Mutations in DEAD/H-box helicase 11 correlate with increased relapse risk in adults with acute myeloid leukaemia with normal cytogenetics

Abstract People with acute myeloid leukaemia with normal cytogenetics (CN-AML) have diverse outcomes explained, in part, by different mutation topography. DEAD/H-box helicase 11 mutations are associated with the rare genetic disease Warsaw breakage syndrome with increasing evidence of a potential role in oncogenesis. We studied DNA samples from 423 consecutive newly-diagnosed adults with CN-AML by deep targeted regional sequencing (TRS). DDX11 mutations were detected in 29 subjects and were significantly associated with higher cumulative incidence of relapse (CIR) with a Hazard Ratio (HR) = 2.17 (95% Confidence Interval [CI], 1.28, 3.66; P = 0.004) and worse relapse-free survival (RFS; HR = 2.19; [1.29, 3.73]; P = 0.004) compared with subjects with wild-type DDX11 in multi-variable analyses. About two-thirds of the DDX11 mutations were putative germline mutations based on variant allele frequency (VAF) analyses. In 2 subjects we proved germline origin of the DDX11 mutation by analyses of oral mucosa DNA samples from family members.

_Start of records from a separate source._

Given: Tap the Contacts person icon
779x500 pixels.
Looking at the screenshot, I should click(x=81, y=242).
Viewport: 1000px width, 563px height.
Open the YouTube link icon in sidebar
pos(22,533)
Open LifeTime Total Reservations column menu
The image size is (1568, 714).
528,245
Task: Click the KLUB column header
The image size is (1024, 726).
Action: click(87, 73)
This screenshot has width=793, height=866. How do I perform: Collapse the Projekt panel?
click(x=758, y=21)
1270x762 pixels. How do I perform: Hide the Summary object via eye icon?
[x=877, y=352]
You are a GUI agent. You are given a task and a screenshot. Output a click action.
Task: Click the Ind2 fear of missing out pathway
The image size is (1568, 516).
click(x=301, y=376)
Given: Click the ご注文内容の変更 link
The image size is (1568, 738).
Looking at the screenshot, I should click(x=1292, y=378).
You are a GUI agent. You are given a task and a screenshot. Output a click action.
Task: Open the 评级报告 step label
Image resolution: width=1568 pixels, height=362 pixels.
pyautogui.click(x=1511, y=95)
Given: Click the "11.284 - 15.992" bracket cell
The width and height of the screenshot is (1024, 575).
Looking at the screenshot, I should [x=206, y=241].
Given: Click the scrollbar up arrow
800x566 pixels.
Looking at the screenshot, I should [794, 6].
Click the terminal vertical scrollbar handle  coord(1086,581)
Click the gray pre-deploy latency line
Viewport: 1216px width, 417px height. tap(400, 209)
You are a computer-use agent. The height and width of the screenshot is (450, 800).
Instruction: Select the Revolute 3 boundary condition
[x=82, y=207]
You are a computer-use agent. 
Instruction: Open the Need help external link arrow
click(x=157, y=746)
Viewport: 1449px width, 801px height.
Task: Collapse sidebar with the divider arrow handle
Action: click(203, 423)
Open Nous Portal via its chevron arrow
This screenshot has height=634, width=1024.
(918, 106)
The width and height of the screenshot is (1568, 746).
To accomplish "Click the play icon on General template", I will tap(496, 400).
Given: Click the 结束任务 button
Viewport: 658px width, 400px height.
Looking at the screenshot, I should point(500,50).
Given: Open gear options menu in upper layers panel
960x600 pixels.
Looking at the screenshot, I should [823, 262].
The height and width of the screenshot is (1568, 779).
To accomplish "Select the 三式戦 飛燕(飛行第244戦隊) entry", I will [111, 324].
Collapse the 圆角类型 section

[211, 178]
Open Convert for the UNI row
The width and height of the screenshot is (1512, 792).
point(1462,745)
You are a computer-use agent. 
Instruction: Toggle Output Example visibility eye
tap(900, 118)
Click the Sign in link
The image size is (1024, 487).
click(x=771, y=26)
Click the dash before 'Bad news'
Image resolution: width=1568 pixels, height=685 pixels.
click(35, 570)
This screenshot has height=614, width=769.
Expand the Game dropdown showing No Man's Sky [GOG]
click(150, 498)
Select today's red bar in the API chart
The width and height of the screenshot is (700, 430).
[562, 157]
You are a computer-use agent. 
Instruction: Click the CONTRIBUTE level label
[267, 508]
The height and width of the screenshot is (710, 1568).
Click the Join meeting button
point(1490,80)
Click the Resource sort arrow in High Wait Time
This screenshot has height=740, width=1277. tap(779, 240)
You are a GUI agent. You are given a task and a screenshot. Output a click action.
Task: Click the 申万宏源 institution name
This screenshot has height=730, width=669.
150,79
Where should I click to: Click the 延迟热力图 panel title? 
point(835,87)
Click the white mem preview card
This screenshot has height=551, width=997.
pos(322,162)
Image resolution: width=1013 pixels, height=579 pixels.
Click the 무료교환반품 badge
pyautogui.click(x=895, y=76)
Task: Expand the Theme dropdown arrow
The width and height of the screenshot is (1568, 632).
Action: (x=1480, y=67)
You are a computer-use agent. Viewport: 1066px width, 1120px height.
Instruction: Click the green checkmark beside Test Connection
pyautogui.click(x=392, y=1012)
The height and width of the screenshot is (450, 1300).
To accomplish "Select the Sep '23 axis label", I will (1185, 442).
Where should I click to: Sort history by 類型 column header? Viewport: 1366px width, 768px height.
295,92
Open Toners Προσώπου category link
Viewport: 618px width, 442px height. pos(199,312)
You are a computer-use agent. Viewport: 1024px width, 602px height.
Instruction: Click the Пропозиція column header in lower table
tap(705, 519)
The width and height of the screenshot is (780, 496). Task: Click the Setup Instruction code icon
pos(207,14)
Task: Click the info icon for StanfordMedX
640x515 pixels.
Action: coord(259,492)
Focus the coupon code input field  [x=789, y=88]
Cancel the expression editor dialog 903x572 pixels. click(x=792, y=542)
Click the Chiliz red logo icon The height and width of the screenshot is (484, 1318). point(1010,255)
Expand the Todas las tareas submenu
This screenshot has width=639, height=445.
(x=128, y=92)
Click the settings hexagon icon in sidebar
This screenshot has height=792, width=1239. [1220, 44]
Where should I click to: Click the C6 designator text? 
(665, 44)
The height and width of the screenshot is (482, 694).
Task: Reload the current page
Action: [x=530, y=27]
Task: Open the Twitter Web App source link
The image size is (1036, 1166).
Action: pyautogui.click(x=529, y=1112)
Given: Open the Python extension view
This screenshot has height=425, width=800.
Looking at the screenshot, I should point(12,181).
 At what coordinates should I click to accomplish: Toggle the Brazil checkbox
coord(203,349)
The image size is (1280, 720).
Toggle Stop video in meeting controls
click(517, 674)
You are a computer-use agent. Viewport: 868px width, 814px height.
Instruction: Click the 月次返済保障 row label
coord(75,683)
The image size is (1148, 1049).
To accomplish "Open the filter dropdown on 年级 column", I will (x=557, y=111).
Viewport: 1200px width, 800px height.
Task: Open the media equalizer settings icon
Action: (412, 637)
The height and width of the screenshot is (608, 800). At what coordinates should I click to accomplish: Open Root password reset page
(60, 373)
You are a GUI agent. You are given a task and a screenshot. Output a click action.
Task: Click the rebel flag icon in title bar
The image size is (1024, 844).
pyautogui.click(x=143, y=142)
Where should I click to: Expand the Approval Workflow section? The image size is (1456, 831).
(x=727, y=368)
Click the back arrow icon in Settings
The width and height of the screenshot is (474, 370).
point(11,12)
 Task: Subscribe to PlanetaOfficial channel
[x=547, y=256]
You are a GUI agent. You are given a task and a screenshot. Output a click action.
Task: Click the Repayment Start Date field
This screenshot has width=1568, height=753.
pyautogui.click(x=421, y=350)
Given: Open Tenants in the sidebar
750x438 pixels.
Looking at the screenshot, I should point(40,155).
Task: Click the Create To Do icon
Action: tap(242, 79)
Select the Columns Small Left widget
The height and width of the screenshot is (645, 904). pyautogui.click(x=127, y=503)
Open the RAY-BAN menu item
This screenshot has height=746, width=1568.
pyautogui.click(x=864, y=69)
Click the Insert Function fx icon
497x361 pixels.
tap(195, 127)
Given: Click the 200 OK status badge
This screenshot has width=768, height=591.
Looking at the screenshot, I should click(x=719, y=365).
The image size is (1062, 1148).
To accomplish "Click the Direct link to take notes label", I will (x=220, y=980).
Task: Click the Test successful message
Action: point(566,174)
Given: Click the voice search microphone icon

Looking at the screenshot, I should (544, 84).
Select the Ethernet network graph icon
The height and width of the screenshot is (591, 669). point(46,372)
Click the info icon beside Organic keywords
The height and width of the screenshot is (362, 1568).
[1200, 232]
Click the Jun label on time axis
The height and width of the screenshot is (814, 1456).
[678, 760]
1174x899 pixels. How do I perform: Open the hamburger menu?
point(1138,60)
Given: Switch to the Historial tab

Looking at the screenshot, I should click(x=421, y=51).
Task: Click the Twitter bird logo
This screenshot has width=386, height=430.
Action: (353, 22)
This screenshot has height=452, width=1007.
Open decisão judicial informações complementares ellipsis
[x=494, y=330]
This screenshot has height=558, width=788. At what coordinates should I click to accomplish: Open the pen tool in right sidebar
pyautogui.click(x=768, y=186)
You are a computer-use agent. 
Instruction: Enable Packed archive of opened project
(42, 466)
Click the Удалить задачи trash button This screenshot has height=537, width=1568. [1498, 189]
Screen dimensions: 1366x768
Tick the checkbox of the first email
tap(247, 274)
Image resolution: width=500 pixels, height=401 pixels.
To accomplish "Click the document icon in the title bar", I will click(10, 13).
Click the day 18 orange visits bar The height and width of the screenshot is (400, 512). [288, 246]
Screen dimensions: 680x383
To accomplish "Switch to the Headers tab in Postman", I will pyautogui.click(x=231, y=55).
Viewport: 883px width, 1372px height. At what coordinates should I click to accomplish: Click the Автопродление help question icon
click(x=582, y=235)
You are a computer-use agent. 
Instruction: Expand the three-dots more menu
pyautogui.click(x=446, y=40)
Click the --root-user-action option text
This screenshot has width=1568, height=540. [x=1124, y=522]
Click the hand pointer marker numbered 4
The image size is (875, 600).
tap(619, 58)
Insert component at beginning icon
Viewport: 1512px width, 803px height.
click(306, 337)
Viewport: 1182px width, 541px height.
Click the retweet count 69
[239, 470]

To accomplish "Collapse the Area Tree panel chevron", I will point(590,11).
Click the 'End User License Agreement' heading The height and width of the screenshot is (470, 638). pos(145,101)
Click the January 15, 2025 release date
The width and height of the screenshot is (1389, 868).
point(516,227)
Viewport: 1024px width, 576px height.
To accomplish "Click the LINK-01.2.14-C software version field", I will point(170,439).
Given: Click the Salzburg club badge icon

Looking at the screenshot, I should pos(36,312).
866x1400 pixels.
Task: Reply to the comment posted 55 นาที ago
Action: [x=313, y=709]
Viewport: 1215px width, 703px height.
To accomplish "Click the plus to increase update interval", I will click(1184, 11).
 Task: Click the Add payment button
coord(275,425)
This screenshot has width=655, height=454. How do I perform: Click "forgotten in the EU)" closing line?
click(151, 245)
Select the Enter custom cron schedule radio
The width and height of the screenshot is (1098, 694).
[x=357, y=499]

Sub-group analyses suggested germline DDX11 mutations were also significantly associated with higher CIR compared with wild-type DDX11 . In conclusion, we show the adverse impact of DDX11 mutations on relapse in persons with CN-AML. The trial is registered at Clinicaltrials.gov (NCT01455272, NCT02185261) and in chictr.org (ChiCTR-OCH-10000940).